Print Friendly, PDF & Email

A Carta de Pero Vaz de Caminha não é apenas o primeiro registro do Brasil; é também um espelho inaugural — refletindo tanto a promessa contida na aurora da nossa história quanto os paradoxos que nos moldaram. Caminha não descreve simplesmente uma terra — ele apresenta um cenário de possibilidades: uma natureza exuberante, um povo pacífico, uma vastidão aberta à construção. Em suas palavras: “Esta terra, Senhor, me parece, da mais sadia, até agora, de todas, e nela, em se plantando, tudo dá.”

É uma frase que ainda hoje floresce — e também fere. Afinal, se a terra dava tudo, o que fizemos com esse tudo? Em vez de colheitas de autonomia, cultivamos a dependência. Em vez de empreendedores, formamos súditos do Estado. A carta é uma janela para um Brasil virgem, onde a liberdade ainda estava crua, mas latente. O futuro, porém, preferiu a sombra das tutelas estatais ao sol da responsabilidade individual. Como Friedrich Hayek advertiria séculos depois: ao se ceder à ilusão do planejamento central, corre-se o risco de substituir a liberdade viva por estruturas rígidas, que sufocam a criatividade e a ordem espontânea da sociedade.

O historiador Sérgio Buarque de Holanda, em Raízes do Brasil, já apontava essa dicotomia entre o que poderíamos ter sido e o que nos tornamos: “O Brasil não teve propriamente uma formação orgânica de sociedade. Desde o princípio, foi um país administrado. A liberdade teve pouca oportunidade.” Hayek, em O Caminho da Servidão, reforça essa crítica ao denunciar os efeitos corrosivos de um Estado que, ao tentar desenhar a sociedade segundo planos racionais, destrói justamente o tecido de relações livres e descentralizadas que permite a prosperidade verdadeira. A ordem social — como a econômica — não se constrói de cima para baixo, mas emerge das ações livres dos indivíduos.

Ainda assim, é preciso reconhecer que o Estado, em sua função legítima, tem papel fundamental. Tanto Locke quanto Hayek não defendiam um anarquismo utópico, mas sim um Estado limitado, que proteja direitos, garanta contratos, mantenha a ordem e atue como guardião da liberdade e não seu substituto. O problema, portanto, não é o Estado em si, mas sua hipertrofia, sua captura por interesses particulares e sua tendência constante de ocupar espaços que deveriam pertencer à sociedade civil.

Caminha via um mundo em que a natureza oferecia sem exigir — mas a dignidade estava justamente em responder a esse oferecimento com trabalho.

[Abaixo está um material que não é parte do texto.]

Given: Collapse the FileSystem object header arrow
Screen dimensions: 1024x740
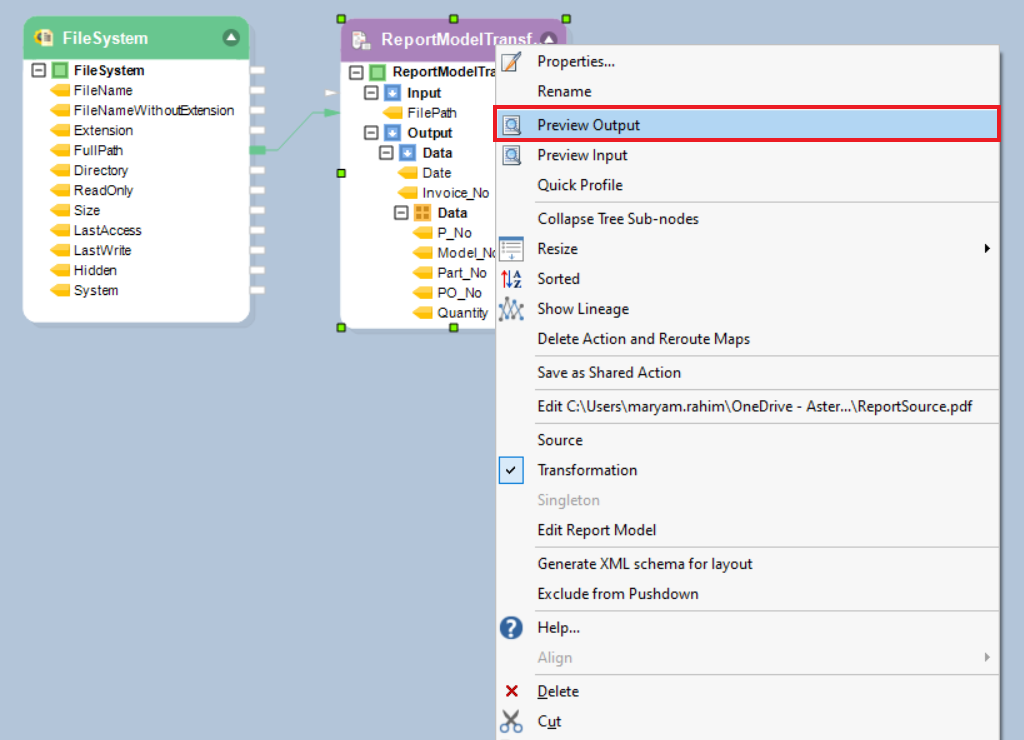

A frase “em se plantando, tudo dá” pode ser lida sob a ótica de John Locke, que afirmava que o trabalho transforma a natureza e gera direito de propriedade. Para Locke, a terra em estado bruto é uma promessa — mas só o esforço humano a torna legítima posse. A propriedade, para ele, nasce quando alguém mistura seu trabalho à terra. Nesse sentido, a carta de Caminha também é um chamado: não basta que a terra seja fértil — é preciso cultivá-la com responsabilidade. O Brasil, ao longo dos séculos, confundiu fertilidade com facilidade e liberdade com abandono.

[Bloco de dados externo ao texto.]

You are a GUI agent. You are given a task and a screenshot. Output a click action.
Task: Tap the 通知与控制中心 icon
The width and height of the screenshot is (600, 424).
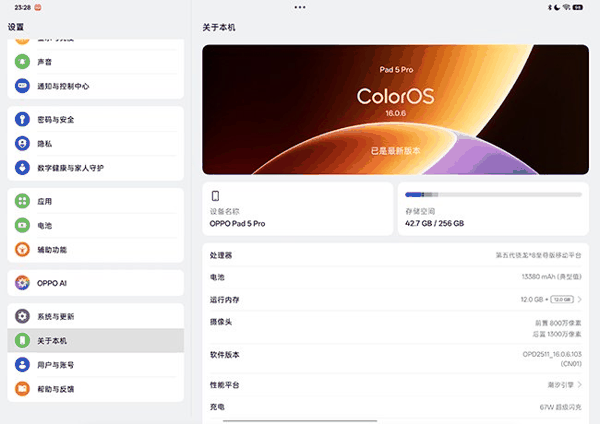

Essa confusão talvez seja a raiz da nossa dificuldade em sustentar instituições livres. Hayek já advertia que a liberdade exige virtude — ela precisa ser aprendida, cultivada e sustentada. Talvez por isso, quando a liberdade bate à porta, muitos prefiram a segurança paternalista do Estado à incerteza criativa do risco. Locke, por sua vez, também alertava: quando o governo deixa de proteger a propriedade e a liberdade de seus cidadãos, ele perde sua legitimidade — porque a autoridade do Estado só se justifica pelo consentimento dos governados e pela garantia dos seus direitos naturais.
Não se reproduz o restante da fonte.